◆ PROBLEM DESCRIPTION ◆
The result is the exact lines from the one containing "This screenshot has height=634, width=839." through the final line of the entries; leave out the pictures.
[Opening RECORDS SHOWN section]
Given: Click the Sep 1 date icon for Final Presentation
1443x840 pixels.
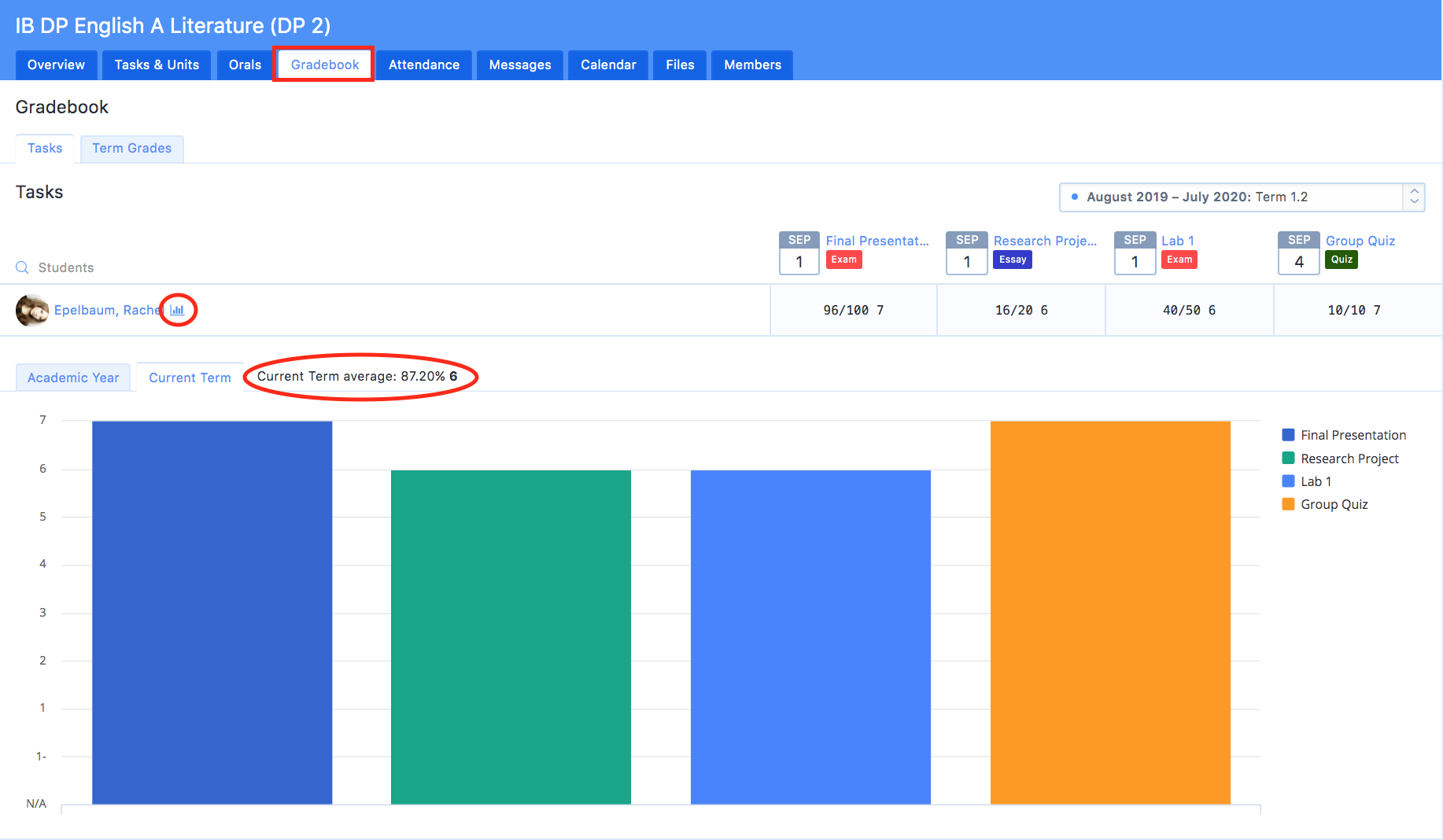Looking at the screenshot, I should (x=799, y=253).
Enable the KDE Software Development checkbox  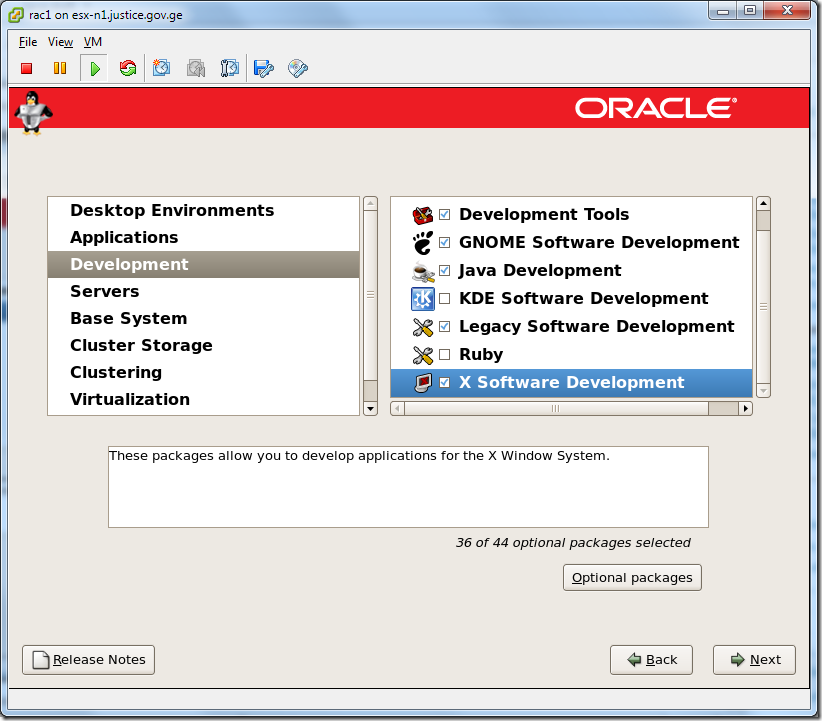coord(444,298)
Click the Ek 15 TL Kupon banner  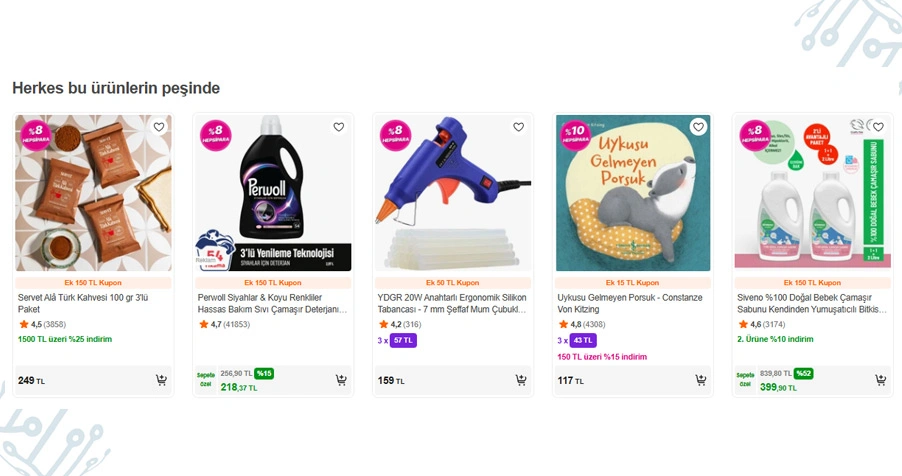pyautogui.click(x=633, y=283)
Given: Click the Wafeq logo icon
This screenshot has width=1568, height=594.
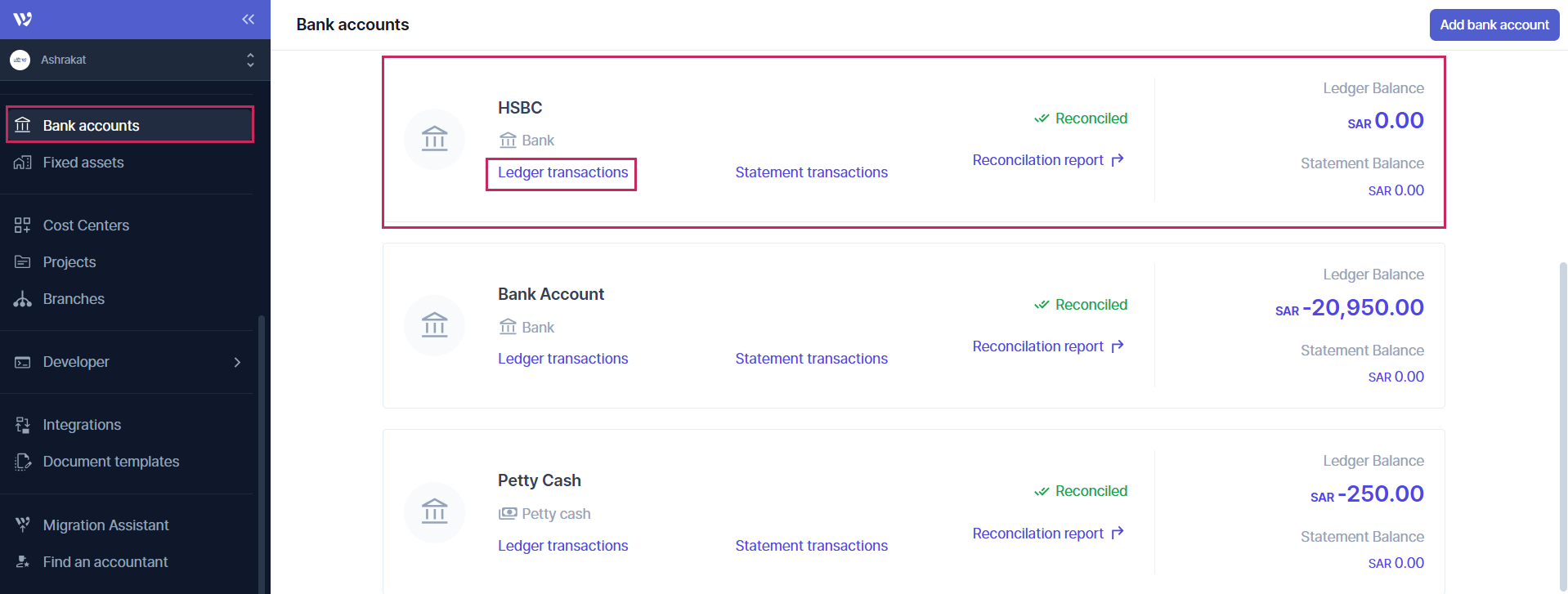Looking at the screenshot, I should coord(23,19).
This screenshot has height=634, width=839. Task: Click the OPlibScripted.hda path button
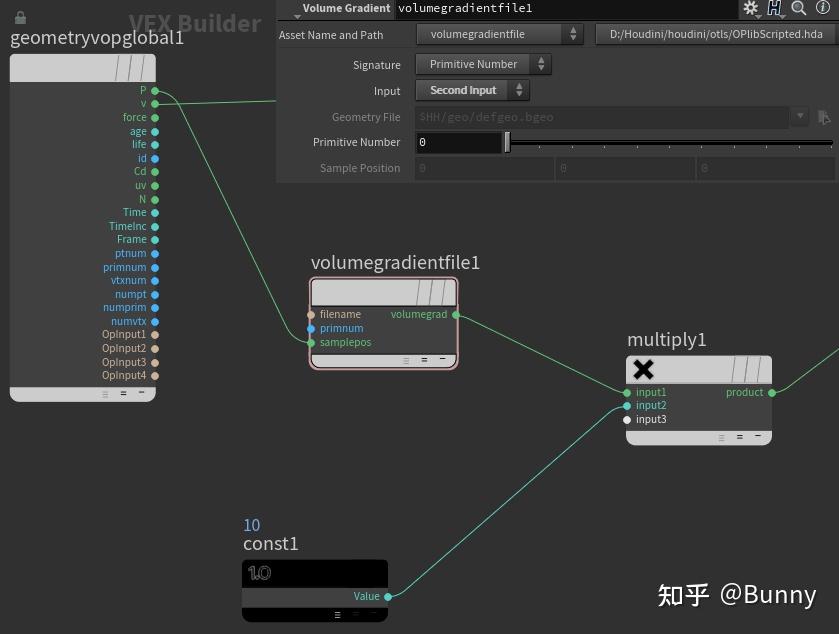coord(716,34)
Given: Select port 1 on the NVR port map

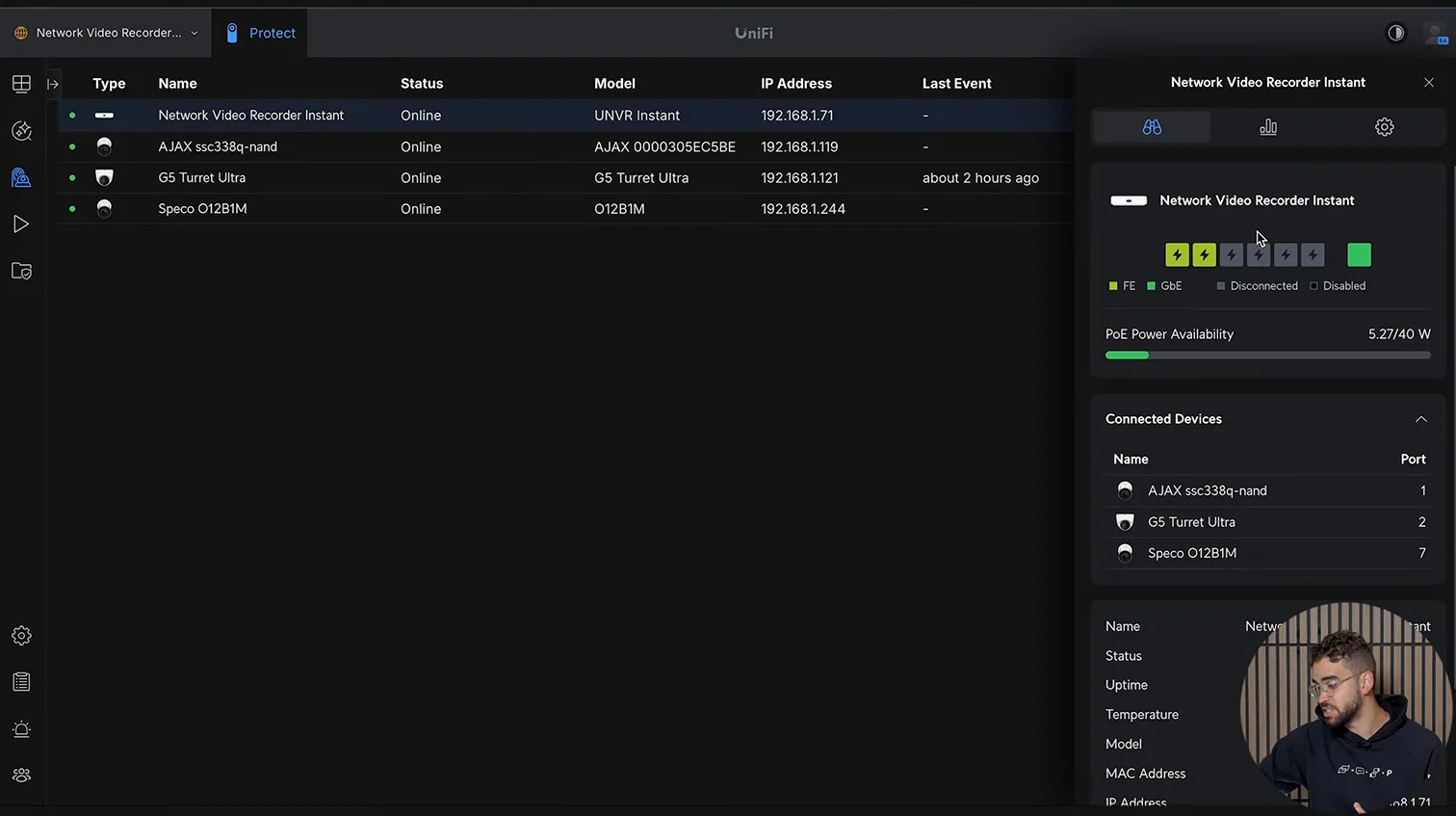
[Closing RECORDS SHOWN section]
◆ ANSWER SPACE ◆
This screenshot has height=634, width=839. Task: Click the OPlibScripted.hda path button
coord(716,34)
Given: Select port 1 on the NVR port map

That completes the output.